Here's the backtrace of what's up during this lockup:

(gdb) target remote localhost:9999
Remote debugging using localhost:9999
__xapic_wait_icr_idle () at ./arch/x86/include/asm/ipi.h:56
56 while (native_apic_mem_read(APIC_ICR) & APIC_ICR_BUSY)
(gdb) bt
#0 __xapic_wait_icr_idle () at ./arch/x86/include/asm/ipi.h:56
#1 __default_send_IPI_shortcut (shortcut=<optimized out>,
dest=<optimized out>, vector=<optimized out>) at
./arch/x86/include/asm/ipi.h:75
#2 apic_send_IPI_self (vector=246) at arch/x86/kernel/apic/probe_64.c:54
#3 0xffffffff81011336 in arch_irq_work_raise () at
arch/x86/kernel/irq_work.c:47
#4 0xffffffff8114990c in irq_work_queue (work=0xffff88000fc0e400) at
kernel/irq_work.c:100
#5 0xffffffff8110c29d in wake_up_klogd () at kernel/printk/printk.c:2633
#6 0xffffffff8110ca60 in vprintk_emit (facility=0, level=<optimized
out>, dict=0x0 <irq_stack_union>, dictlen=<optimized out>,
fmt=<optimized out>, args=<optimized out>)
at kernel/printk/printk.c:1778
#7 0xffffffff816010c8 in printk (fmt=<optimized out>) at
kernel/printk/printk.c:1868
#8 0xffffffffc00013ea in ?? ()
#9 0x0000000000000000 in ?? ()

And meanwhile I get stall message:

> [ 1090.072011] INFO: rcu_sched detected stalls on CPUs/tasks: { 0} (detected by 1, t=61603 jiffies, g=7165, c=7164, q=28)
> [ 1090.072027] Task dump for CPU 0:
> [ 1090.072031] swapper/0 R running task 0 0 0 0x00000008
> [ 1090.072041] Call Trace:
> [ 1090.072049] [<ffffffff810013aa>] ? xen_hypercall_sched_op+0xa/0x20
> [ 1090.072054] [<ffffffff81007acc>] ? xen_safe_halt+0xc/0x20
> [ 1090.072059] [<ffffffff810159a5>] ? default_idle+0x5/0x10
> [ 1090.072064] [<ffffffff8110394d>] ? cpu_startup_entry+0x1ed/0x220
> [ 1090.072070] [<ffffffff81a97e8d>] ? start_kernel+0x426/0x431
> [ 1090.072074] [<ffffffff81a998cd>] ? xen_start_kernel+0x350/0x356

So what's the deal exactly -- I can't use pr_debug in softirq in
rcu_read_lock()ed regions?
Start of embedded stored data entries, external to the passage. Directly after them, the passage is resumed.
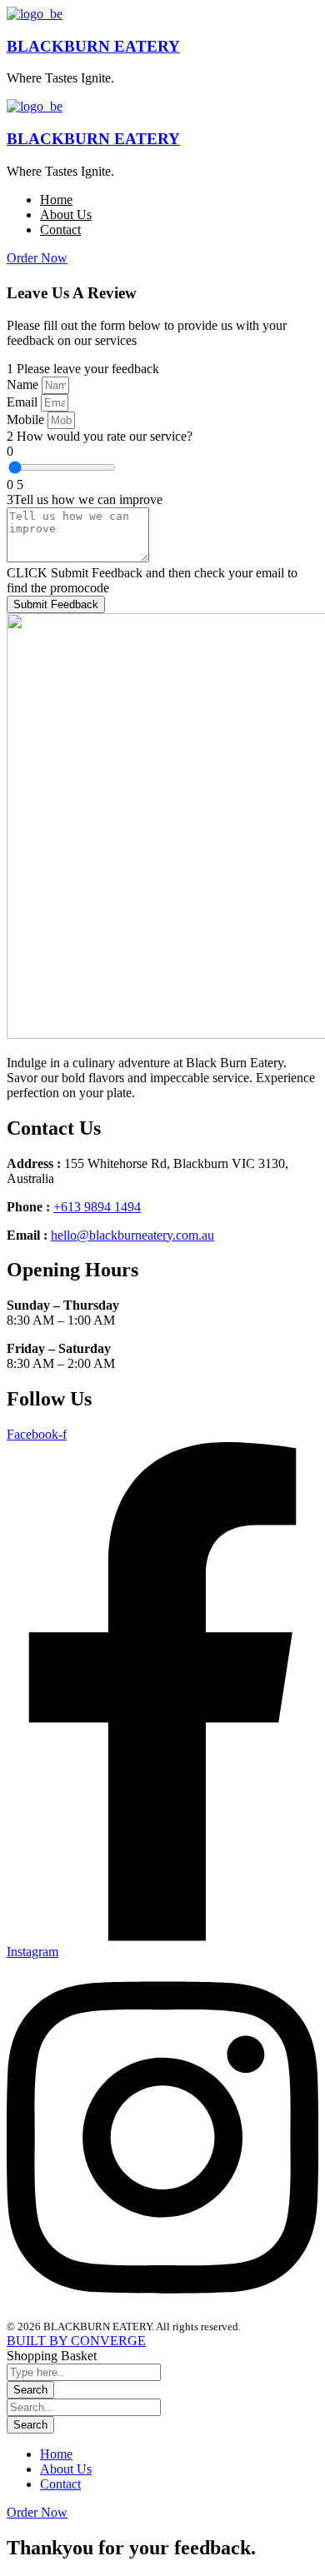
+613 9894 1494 (97, 1207)
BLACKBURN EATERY (93, 46)
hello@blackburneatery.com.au (132, 1235)
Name (24, 384)
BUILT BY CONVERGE (76, 2341)
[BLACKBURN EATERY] (34, 14)
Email (24, 402)
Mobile (27, 419)
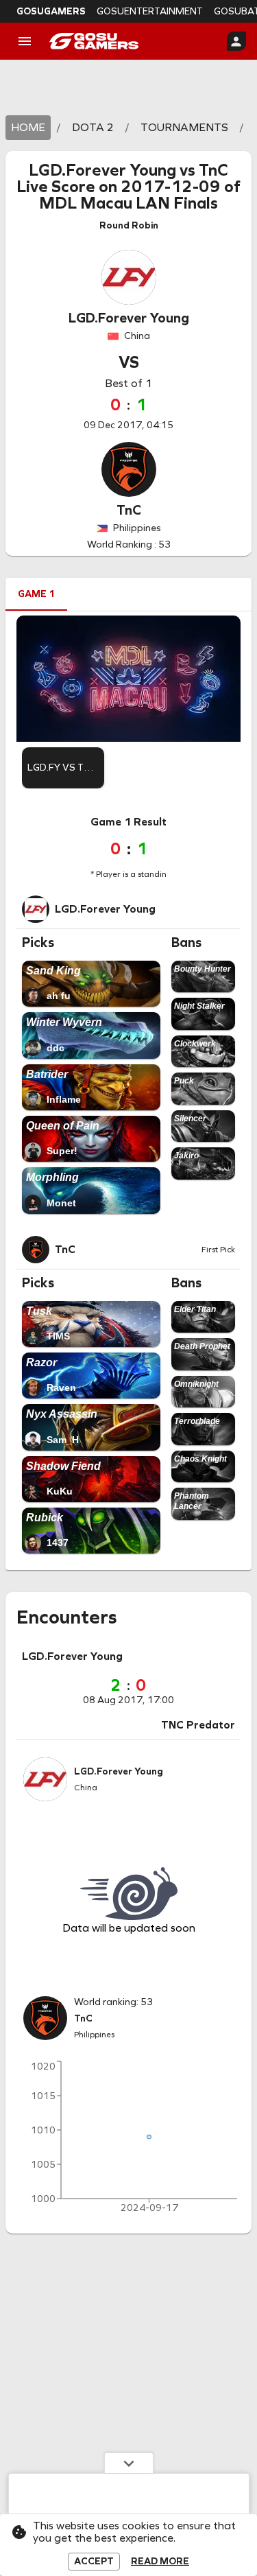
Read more (160, 2561)
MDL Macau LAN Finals (128, 203)
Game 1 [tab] (36, 594)
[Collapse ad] (129, 2462)
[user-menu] (236, 41)
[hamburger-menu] (24, 41)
I'm not using a slow serial modem -- just
the ordinary xen console. Userspace is logging dmesg to disk as well,
but the disk isn't especially slow.

Is this a xen problem? A softirq problem? Or is this simply... my
problem? It only happens with Xen PV. It doesn't happen otherwise.

Thanks,
Jason


2015-08-04 17:14:30

by David Vrabel

[permalink] [raw]
Subject: Re: [Xen-devel] printk from softirq on xen: hard lockup

On 04/08/15 17:41, Jason A. Donenfeld wrote:
> Hi folks,
>
> Paul McKenney and I had an offline discussion about some rcu questions
> that eventually lead into me investigating a strange full lock-up I'm
> experiencing as a consequence of a printk in softirq inside of an
> rcu_read_lock, when using Xen PV. Relevant excerpts of the
^^ PV guest?

> (gdb) target remote localhost:9999
> Remote debugging using localhost:9999
> __xapic_wait_icr_idle () at ./arch/x86/include/asm/ipi.h:56
> 56 while (native_apic_mem_read(APIC_ICR) & APIC_ICR_BUSY)
^^^^^^^^^^^^^^^^^^^^^^^^^^^^^^ => HVM guest

Which is it?

A HVM guest's serial console may be particularly slow (since it's
emulated by qemu). Try using the PV console?

David

2015-08-04 23:01:34

by Jason A. Donenfeld

[permalink] [raw]
Subject: Re: [Xen-devel] printk from softirq on xen: hard lockup

Hey David,

Sorry for the premature response on my phone earlier. Real reply follows.
>> rcu_read_lock, when using Xen PV. Relevant excerpts of the
> ^^ PV guest?

Yes. The lockup occurs on a PV guest. Nothing special at all about the
configuration. Vanilla upstream 4.1.3 kernel.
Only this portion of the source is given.